__Material for this exercise__.
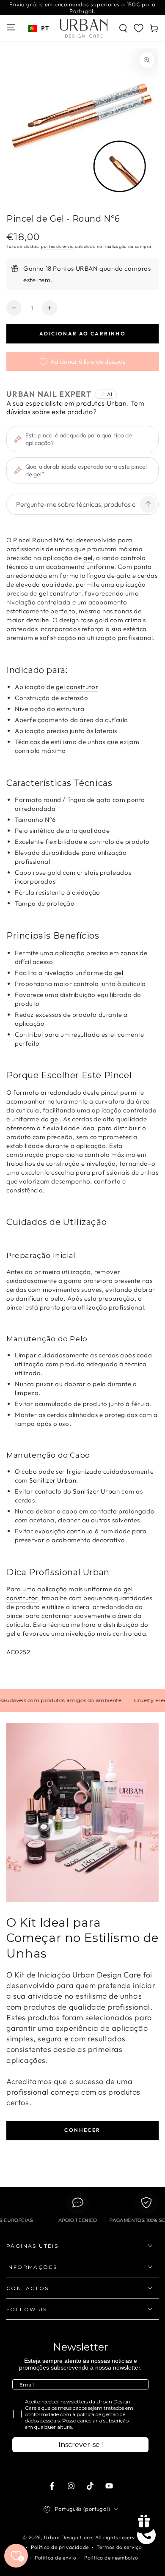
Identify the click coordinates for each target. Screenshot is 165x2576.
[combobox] (38, 28)
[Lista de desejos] (138, 28)
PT (45, 28)
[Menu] (11, 27)
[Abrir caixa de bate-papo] (146, 2535)
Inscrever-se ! (80, 2445)
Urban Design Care (68, 2537)
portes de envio (57, 246)
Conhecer (82, 2130)
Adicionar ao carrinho (82, 333)
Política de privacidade (60, 2547)
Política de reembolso (111, 2557)
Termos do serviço (119, 2547)
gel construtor (60, 593)
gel (88, 558)
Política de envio (55, 2557)
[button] (123, 28)
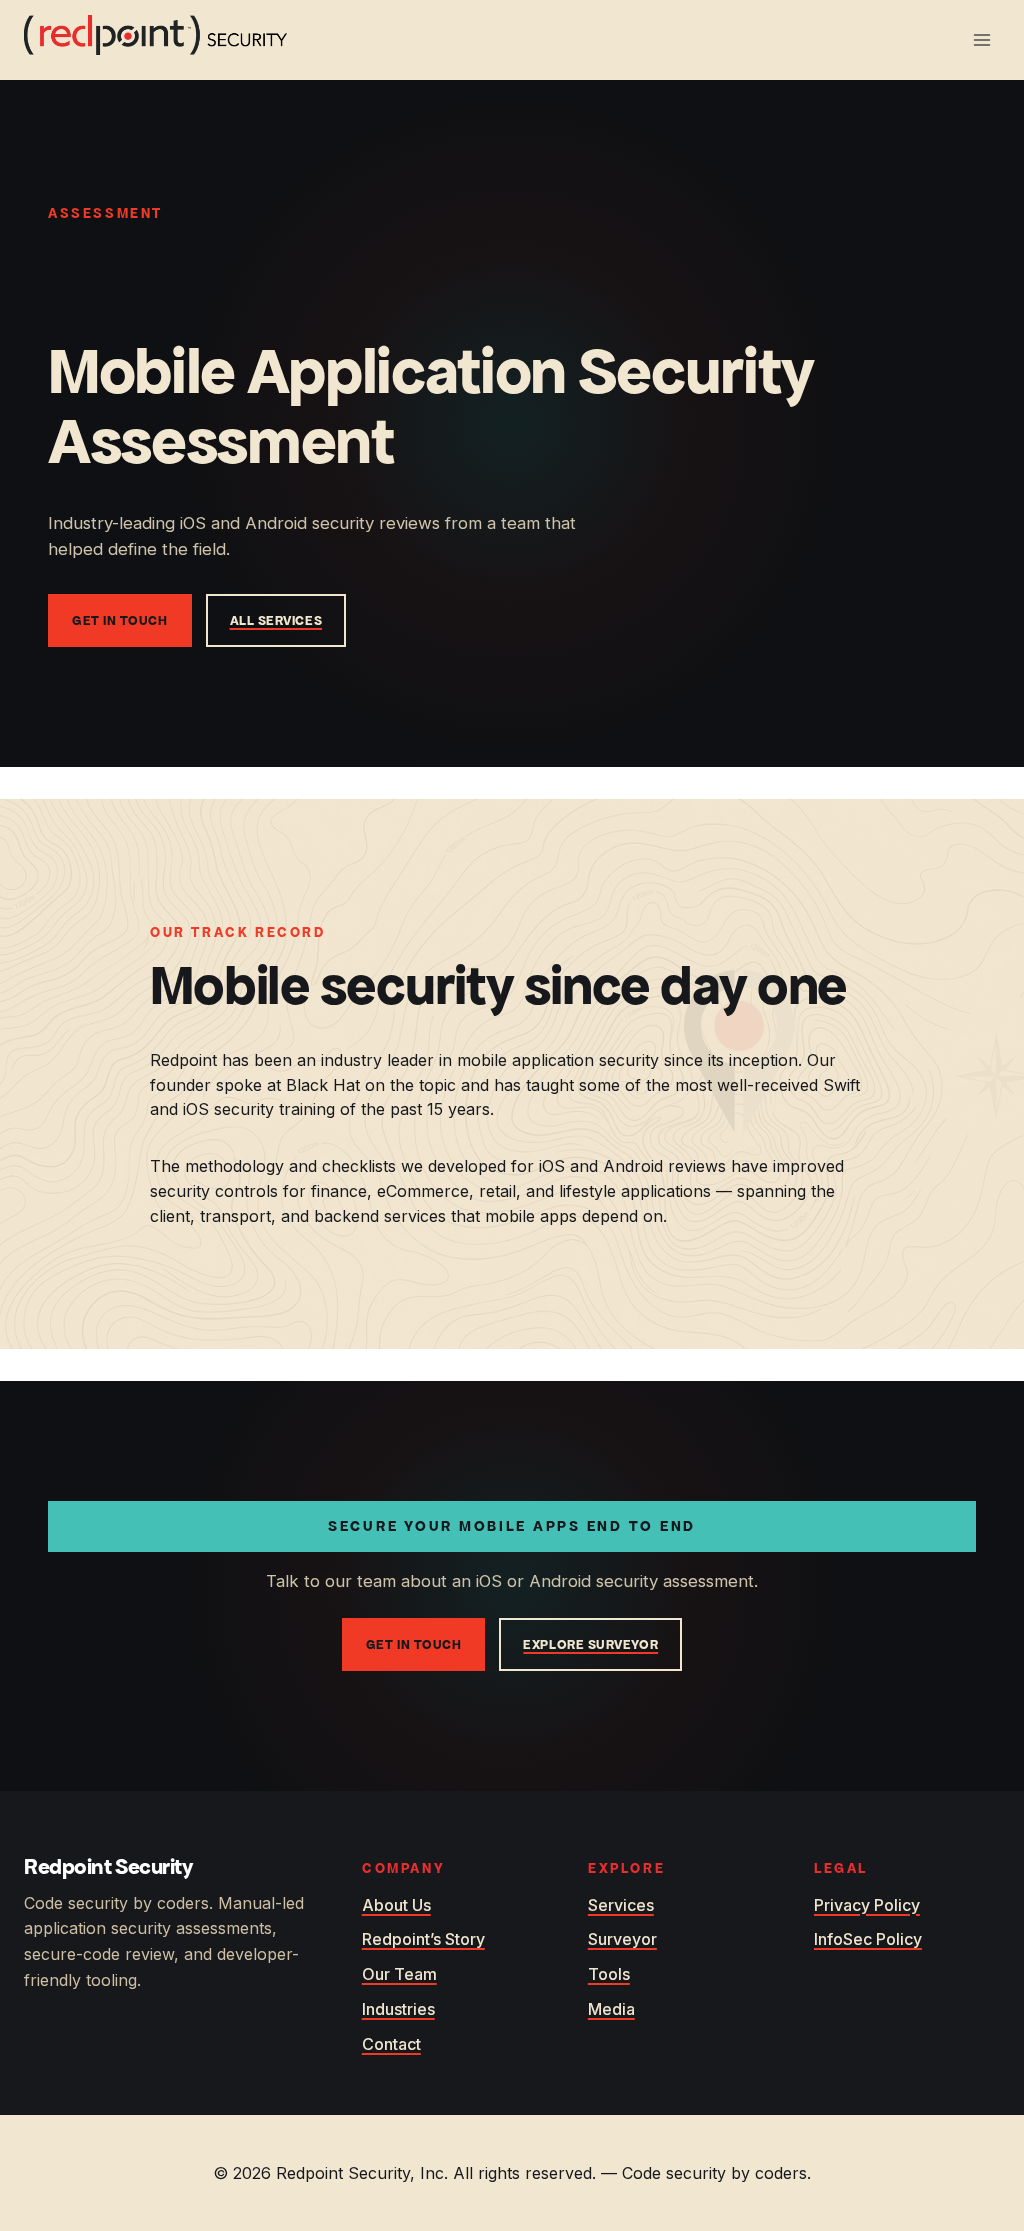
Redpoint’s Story (423, 1939)
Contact (391, 2044)
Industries (398, 2009)
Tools (609, 1974)
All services (276, 620)
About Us (396, 1905)
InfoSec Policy (868, 1939)
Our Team (399, 1974)
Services (621, 1905)
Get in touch (120, 620)
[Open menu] (981, 39)
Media (611, 2009)
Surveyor (622, 1939)
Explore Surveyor (590, 1644)
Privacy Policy (867, 1905)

__Task__. Please set down each entry word for word, without its images.

__Reply__.
Identify the click coordinates for each target. Screenshot is 165x2576.
[combobox] (38, 28)
[Lista de desejos] (138, 28)
PT (45, 28)
[Menu] (11, 27)
[Abrir caixa de bate-papo] (146, 2535)
Inscrever-se ! (80, 2445)
Urban Design Care (68, 2537)
portes de envio (57, 246)
Conhecer (82, 2130)
Adicionar ao carrinho (82, 333)
Política de privacidade (60, 2547)
Política de reembolso (111, 2557)
Termos do serviço (119, 2547)
gel construtor (60, 593)
gel (88, 558)
Política de envio (55, 2557)
[button] (123, 28)
Redpoint’s Story (423, 1939)
Contact (391, 2044)
Industries (398, 2009)
Tools (609, 1974)
All services (276, 620)
About Us (396, 1905)
InfoSec Policy (868, 1939)
Our Team (399, 1974)
Services (621, 1905)
Get in touch (120, 620)
[Open menu] (981, 39)
Media (611, 2009)
Surveyor (622, 1939)
Explore Surveyor (590, 1644)
Privacy Policy (867, 1905)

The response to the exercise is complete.